The modern system of accreditation, codified in the Higher Education Act of 1965, supposedly exists to ensure that taxpayer dollars do not go toward courses of questionable value. I think it’s safe to say the system has a few cracks.

Congress is expected to soon debate the PROSPER Act, which would reauthorize the Higher Education Act of 1965. The PROSPER Act offers some considerable improvements to current policy, such as eliminating loan forgiveness programs and the costly PLUS loan program, which provides virtually unlimited loans to graduate students and the parents of undergraduate students.

But, until policymakers tackle the problems facing the broken accreditation system head-on, higher education will continue to suffer in terms of cost and quality.

Importantly, the PROSPER Act would allow new entities to become accreditors. This would be an improvement on current policy, which limits accreditors to a select few who serve as gatekeepers of federal funds.

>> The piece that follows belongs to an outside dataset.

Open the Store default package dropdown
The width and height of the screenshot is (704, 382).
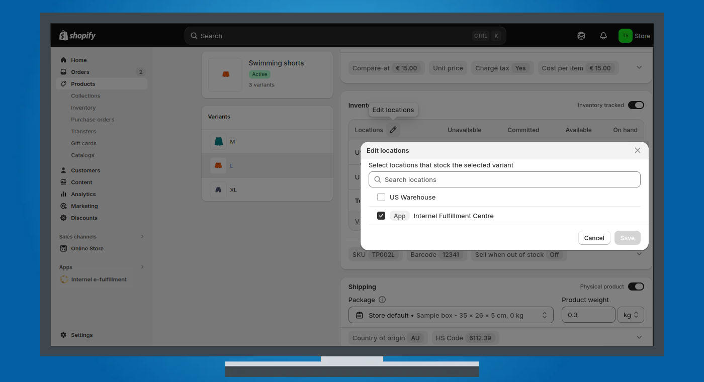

However, the PROSPER Act limits the qualifications for those who can apply to be an accreditor to entities that have “as a principal purpose the accrediting of institutions of higher education or programs.”

While only a brief sentence in the 500-page bill, this qualifier for potential accreditors would likely prevent meaningful accreditation reform in the PROSPER Act.

A true quality assurance system would allow individual entities with industry-specific knowledge to put their stamp of approval on courses and programs. This would allow market signals to inform consumers on the value of a course while protecting students from courses that teach virtually no marketable skills.

The Higher Education Reform and Opportunity Act, introduced by Sen. Mike Lee, R-Utah, and Rep. Ron DeSantis, R-Fla., would create a stronger system of higher education quality assurance by decoupling federal financing from accreditation and enabling entities with industry-specific knowledge, as well as trade organizations, nonprofits, and universities, to credential individual courses and courses of study.

While the PROSPER Act would not decouple federal financing from accreditation—thereby breaking the federal monopoly on accreditors and allowing states to create a parallel system—allowing entities whose principal purpose is not accrediting to enter the accreditation space may be a significant step forward.

The business community has unique knowledge about the skillsets it needs in future employees. The lack of communication between employers and the higher education system does a disservice to the American economy, as well as American students.

Policymakers should consider removing the “principal purpose” clause from PROSPER to allow for policies that open the door for the restoration of true quality assurance in higher education.